Aim - Could you extend the passage below on the proposed acquisition of BTQ, picking up right after its final sentence?

2. DETAILS OF THE PROPOSED ACQUISITION
2.1 Background Information on BTQ
BTQ is a private limited company incorporated under the Companies Act, 1965 (“Act”) on 26 October 1967. As at 31 December 2009, the authorised share capital of BTQ is RM5,000,000 comprising 5,000,000 ordinary shares of RM1.00 each (“BTQ Shares”), of which 1,000,000 BTQ Shares have been issued and fully paid-up. BTQ is principally involved in the operation of quarries and trading of granite aggregates. BTQ’s subsidiaries are principally involved in the operation of quarries and the manufacturing, selling and distribution of granite aggregates, sand, construction and building materials, premix products, and hiring of machinery.
BTQ is a wholly-owned subsidiary of YTL Industries, which in turn is a wholly-owned subsidiary of YTL Corp.
Based on the audited financial statements of BTQ and its subsidiaries (“BTQ Group”) for the financial year ended (“FYE”) 30 June 2009, the profit after tax (“PAT”) after minority interests (“MI”) and net assets of BTQ Group are approximately RM27.7 million and RM97.2 million respectively.

Record excerpts -
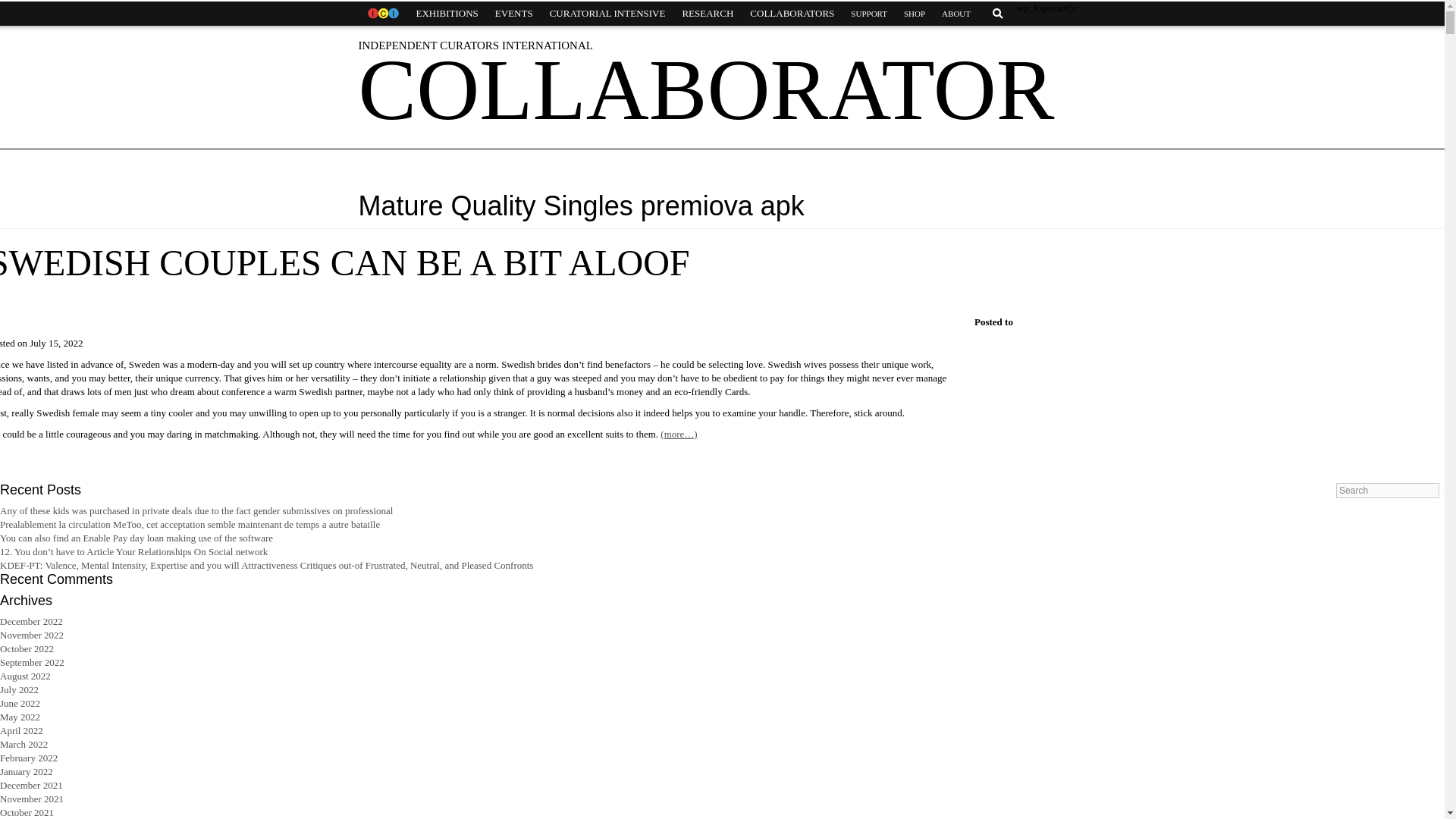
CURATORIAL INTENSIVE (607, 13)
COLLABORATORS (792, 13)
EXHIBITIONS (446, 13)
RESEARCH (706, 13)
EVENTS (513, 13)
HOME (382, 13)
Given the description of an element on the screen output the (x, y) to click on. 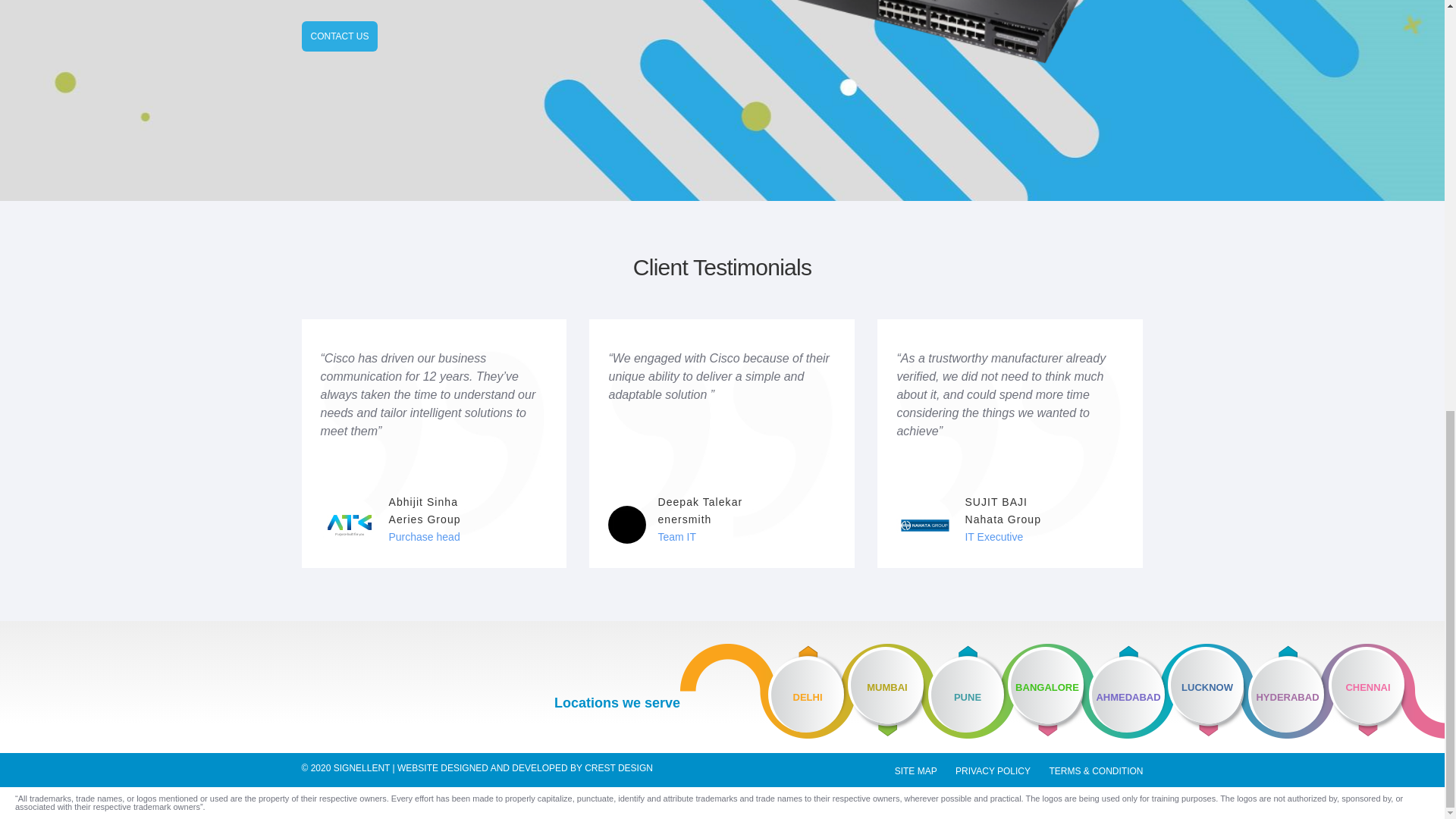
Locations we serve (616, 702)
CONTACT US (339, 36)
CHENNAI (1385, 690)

Task answer -
2.2 Background Information on YTL Industries
YTL Industries is a public company incorporated under the Act on 14 May 1976. As at 31 December 2009, the authorised share capital of YTL Industries is RM100,000,000 comprising 100,000,000 ordinary shares of RM1.00 each, of which 12,980,009 ordinary shares have been issued and fully paid-up. YTL Industries is principally involved in investment holding, property development and property investment.
2.3 Salient Terms of the Agreement
The salient terms of the Agreement are as follows:-
2.3.1 Sale and Purchase
YTL Cement shall purchase all the 1,000,000 BTQ Shares free from encumbrances (any interest, right, claim or equity of any person including without limitation, any right to acquire, option or pre-emptive right, mortgage, easements, rights of way, charge, debenture, caveats, lien, pledge or any other encumbrance whatsoever, security interest or any similar arrangement of any nature whatsoever) at the Purchase Consideration to be paid thirty (30) days from the date of the satisfaction of all conditions as set out in Section 2.3.2 of this Announcement (or otherwise waived by YTL Cement or YTL Industries, as the case may be) and shall include such other date mutually agreed upon by YTL Cement and YTL Industries (“Completion Date”).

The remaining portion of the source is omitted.